ACTIVITY :: Please quote exactly the lines below from the line containing "Task: Tap the" to the line containing "Task: Click the 6,000 price scale label", both lines included, and nothing else.

STUDY MATERIAL ::
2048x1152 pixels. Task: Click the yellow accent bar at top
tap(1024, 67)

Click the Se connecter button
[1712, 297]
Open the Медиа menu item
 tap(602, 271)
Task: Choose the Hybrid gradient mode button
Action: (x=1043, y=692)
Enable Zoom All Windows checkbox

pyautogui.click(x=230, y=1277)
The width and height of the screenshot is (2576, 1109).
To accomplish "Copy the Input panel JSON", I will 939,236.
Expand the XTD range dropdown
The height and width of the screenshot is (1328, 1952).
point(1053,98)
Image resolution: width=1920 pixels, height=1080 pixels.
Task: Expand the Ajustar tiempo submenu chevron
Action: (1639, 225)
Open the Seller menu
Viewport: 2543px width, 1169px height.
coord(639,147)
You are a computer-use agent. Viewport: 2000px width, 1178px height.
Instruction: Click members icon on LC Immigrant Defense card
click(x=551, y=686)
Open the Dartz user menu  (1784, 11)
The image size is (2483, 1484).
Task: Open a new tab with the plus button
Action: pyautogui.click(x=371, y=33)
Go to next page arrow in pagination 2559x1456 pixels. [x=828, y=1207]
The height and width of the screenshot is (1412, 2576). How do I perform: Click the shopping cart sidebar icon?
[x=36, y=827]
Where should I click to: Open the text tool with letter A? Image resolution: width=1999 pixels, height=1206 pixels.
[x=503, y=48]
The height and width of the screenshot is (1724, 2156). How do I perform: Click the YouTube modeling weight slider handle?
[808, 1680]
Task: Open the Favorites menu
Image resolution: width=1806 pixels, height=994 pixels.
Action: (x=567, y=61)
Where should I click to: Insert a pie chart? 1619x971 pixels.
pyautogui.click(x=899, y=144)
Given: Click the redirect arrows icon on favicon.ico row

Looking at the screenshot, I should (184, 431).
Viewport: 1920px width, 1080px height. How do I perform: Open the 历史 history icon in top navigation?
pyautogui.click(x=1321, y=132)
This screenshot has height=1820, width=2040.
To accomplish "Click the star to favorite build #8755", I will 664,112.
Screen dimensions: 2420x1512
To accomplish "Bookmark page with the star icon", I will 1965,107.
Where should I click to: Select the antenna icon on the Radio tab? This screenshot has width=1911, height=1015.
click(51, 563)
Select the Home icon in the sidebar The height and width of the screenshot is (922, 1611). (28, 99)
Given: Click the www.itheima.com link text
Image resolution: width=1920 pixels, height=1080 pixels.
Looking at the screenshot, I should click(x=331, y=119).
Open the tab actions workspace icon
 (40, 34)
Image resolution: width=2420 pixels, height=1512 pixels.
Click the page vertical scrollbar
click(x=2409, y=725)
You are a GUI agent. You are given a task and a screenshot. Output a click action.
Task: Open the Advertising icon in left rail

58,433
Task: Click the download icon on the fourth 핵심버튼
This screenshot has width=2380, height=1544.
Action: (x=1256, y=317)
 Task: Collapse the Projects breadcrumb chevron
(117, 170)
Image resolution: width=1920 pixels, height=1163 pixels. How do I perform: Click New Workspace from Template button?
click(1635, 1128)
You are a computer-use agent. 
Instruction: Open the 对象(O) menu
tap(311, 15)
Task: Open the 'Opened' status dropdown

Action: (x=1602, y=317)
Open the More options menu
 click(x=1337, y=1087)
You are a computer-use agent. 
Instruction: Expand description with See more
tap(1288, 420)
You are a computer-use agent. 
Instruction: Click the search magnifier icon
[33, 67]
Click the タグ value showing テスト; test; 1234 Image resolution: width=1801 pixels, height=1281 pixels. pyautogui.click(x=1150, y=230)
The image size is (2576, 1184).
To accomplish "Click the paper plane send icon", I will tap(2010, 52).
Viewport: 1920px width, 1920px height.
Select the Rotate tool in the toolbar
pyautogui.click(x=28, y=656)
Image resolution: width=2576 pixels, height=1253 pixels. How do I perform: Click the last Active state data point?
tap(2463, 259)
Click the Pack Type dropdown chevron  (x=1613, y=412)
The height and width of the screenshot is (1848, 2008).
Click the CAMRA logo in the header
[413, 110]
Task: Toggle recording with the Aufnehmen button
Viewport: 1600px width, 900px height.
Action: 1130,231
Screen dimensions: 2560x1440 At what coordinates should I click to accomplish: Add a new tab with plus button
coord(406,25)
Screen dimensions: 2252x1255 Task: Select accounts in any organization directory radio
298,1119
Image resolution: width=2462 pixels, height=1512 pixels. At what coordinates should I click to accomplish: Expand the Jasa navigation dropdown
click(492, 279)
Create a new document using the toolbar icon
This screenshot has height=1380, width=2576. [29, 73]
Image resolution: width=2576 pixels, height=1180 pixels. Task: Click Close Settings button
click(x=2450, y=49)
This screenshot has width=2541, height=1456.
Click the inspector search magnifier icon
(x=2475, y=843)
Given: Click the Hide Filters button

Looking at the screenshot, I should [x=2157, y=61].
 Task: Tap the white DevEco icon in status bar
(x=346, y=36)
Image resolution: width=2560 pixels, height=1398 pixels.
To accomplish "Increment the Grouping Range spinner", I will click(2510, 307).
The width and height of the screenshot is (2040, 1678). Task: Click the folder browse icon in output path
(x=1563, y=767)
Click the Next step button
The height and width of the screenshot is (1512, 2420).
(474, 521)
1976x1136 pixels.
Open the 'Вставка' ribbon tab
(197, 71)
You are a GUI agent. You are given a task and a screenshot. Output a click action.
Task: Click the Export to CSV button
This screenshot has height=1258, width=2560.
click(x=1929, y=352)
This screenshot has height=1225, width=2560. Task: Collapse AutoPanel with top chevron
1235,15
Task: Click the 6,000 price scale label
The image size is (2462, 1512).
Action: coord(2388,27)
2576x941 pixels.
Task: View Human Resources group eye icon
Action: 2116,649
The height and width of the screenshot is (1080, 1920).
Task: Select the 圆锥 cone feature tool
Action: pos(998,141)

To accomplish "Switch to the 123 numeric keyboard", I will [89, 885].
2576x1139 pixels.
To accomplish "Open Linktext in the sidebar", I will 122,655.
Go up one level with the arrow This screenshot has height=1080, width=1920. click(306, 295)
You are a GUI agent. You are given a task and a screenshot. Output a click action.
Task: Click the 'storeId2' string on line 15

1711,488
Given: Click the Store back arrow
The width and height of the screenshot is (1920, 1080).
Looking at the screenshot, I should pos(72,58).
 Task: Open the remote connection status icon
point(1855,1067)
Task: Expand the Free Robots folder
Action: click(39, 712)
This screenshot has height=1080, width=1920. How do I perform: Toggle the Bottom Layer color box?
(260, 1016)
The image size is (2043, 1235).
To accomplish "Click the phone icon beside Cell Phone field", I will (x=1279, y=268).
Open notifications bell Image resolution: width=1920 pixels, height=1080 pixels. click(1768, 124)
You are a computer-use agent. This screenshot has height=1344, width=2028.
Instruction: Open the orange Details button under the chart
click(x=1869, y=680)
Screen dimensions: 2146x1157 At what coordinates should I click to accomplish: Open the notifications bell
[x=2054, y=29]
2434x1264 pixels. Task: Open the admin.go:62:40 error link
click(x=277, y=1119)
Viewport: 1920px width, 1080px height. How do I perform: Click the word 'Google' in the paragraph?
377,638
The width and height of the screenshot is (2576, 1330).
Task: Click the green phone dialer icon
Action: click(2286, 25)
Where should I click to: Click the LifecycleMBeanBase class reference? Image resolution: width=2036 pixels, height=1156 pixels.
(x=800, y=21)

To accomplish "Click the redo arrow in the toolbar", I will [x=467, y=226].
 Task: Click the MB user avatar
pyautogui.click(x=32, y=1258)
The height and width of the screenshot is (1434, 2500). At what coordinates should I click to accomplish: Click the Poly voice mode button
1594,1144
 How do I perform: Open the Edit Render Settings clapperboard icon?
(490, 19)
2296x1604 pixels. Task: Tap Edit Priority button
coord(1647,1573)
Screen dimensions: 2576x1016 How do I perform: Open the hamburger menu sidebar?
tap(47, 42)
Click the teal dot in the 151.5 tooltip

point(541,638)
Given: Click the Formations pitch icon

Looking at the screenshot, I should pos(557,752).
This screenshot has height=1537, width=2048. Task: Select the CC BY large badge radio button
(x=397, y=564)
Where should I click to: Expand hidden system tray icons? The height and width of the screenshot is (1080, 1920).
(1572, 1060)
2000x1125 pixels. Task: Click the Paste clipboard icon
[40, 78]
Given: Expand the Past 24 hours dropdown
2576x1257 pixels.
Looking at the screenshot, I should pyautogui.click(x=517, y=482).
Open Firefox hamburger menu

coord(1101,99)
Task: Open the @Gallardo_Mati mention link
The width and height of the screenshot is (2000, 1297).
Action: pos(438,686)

TASK ANSWER ::
 Task: Tap the white DevEco icon in status bar
(x=346, y=36)
Image resolution: width=2560 pixels, height=1398 pixels.
To accomplish "Increment the Grouping Range spinner", I will click(2510, 307).
The width and height of the screenshot is (2040, 1678). Task: Click the folder browse icon in output path
(x=1563, y=767)
Click the Next step button
The height and width of the screenshot is (1512, 2420).
(474, 521)
1976x1136 pixels.
Open the 'Вставка' ribbon tab
(197, 71)
You are a GUI agent. You are given a task and a screenshot. Output a click action.
Task: Click the Export to CSV button
This screenshot has height=1258, width=2560.
click(x=1929, y=352)
This screenshot has height=1225, width=2560. Task: Collapse AutoPanel with top chevron
1235,15
Task: Click the 6,000 price scale label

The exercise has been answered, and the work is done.